* [DESCRIPTION OF THE TASK] Please give the data again in full, exactly as it reads.
(DATA PROVIDED)
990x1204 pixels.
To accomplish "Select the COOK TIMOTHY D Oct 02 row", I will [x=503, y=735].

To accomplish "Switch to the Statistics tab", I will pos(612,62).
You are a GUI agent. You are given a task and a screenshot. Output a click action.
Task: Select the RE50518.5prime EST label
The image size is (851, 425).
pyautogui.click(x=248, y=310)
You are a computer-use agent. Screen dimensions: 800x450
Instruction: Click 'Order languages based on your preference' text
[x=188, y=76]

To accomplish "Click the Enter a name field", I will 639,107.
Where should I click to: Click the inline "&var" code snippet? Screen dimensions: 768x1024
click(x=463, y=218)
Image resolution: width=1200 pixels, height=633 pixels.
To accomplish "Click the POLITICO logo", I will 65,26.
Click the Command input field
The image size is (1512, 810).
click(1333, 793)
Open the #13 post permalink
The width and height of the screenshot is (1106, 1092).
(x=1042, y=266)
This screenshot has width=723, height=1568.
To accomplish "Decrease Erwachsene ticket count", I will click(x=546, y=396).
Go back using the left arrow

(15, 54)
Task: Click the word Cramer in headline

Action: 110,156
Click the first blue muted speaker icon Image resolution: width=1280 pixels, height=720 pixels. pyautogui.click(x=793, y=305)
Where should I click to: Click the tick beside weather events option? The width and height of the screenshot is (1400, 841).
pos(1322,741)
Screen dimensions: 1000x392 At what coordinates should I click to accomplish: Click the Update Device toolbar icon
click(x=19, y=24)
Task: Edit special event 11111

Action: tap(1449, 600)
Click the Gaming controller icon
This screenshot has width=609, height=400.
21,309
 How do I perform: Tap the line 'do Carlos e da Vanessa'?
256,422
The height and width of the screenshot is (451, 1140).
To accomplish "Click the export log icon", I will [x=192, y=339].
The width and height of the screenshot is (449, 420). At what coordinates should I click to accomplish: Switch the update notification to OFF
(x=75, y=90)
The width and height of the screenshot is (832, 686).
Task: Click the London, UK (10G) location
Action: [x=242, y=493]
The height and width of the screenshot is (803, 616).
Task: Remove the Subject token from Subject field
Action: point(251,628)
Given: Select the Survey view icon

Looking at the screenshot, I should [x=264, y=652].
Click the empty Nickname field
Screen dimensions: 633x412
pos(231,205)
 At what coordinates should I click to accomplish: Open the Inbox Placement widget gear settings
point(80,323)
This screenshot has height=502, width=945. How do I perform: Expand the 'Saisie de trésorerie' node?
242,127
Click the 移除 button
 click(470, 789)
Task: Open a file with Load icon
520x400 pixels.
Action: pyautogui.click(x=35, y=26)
(End DATA PROVIDED)
* [SOLUTION FOR THIS PROBLEM]
990x1204 pixels.
To accomplish "Select the COOK TIMOTHY D Oct 02 row", I will [x=503, y=735].

To accomplish "Switch to the Statistics tab", I will pos(612,62).
You are a GUI agent. You are given a task and a screenshot. Output a click action.
Task: Select the RE50518.5prime EST label
The image size is (851, 425).
pyautogui.click(x=248, y=310)
You are a computer-use agent. Screen dimensions: 800x450
Instruction: Click 'Order languages based on your preference' text
[x=188, y=76]

To accomplish "Click the Enter a name field", I will 639,107.
Where should I click to: Click the inline "&var" code snippet? Screen dimensions: 768x1024
click(x=463, y=218)
Image resolution: width=1200 pixels, height=633 pixels.
To accomplish "Click the POLITICO logo", I will 65,26.
Click the Command input field
The image size is (1512, 810).
click(1333, 793)
Open the #13 post permalink
The width and height of the screenshot is (1106, 1092).
(x=1042, y=266)
This screenshot has width=723, height=1568.
To accomplish "Decrease Erwachsene ticket count", I will click(x=546, y=396).
Go back using the left arrow

(15, 54)
Task: Click the word Cramer in headline

Action: 110,156
Click the first blue muted speaker icon Image resolution: width=1280 pixels, height=720 pixels. pyautogui.click(x=793, y=305)
Where should I click to: Click the tick beside weather events option? The width and height of the screenshot is (1400, 841).
pos(1322,741)
Screen dimensions: 1000x392 At what coordinates should I click to accomplish: Click the Update Device toolbar icon
click(x=19, y=24)
Task: Edit special event 11111

Action: tap(1449, 600)
Click the Gaming controller icon
This screenshot has width=609, height=400.
21,309
 How do I perform: Tap the line 'do Carlos e da Vanessa'?
256,422
The height and width of the screenshot is (451, 1140).
To accomplish "Click the export log icon", I will [x=192, y=339].
The width and height of the screenshot is (449, 420). At what coordinates should I click to accomplish: Switch the update notification to OFF
(x=75, y=90)
The width and height of the screenshot is (832, 686).
Task: Click the London, UK (10G) location
Action: [x=242, y=493]
The height and width of the screenshot is (803, 616).
Task: Remove the Subject token from Subject field
Action: point(251,628)
Given: Select the Survey view icon

Looking at the screenshot, I should [x=264, y=652].
Click the empty Nickname field
Screen dimensions: 633x412
pos(231,205)
 At what coordinates should I click to accomplish: Open the Inbox Placement widget gear settings
point(80,323)
This screenshot has height=502, width=945. How do I perform: Expand the 'Saisie de trésorerie' node?
242,127
Click the 移除 button
 click(470, 789)
Task: Open a file with Load icon
520x400 pixels.
Action: pyautogui.click(x=35, y=26)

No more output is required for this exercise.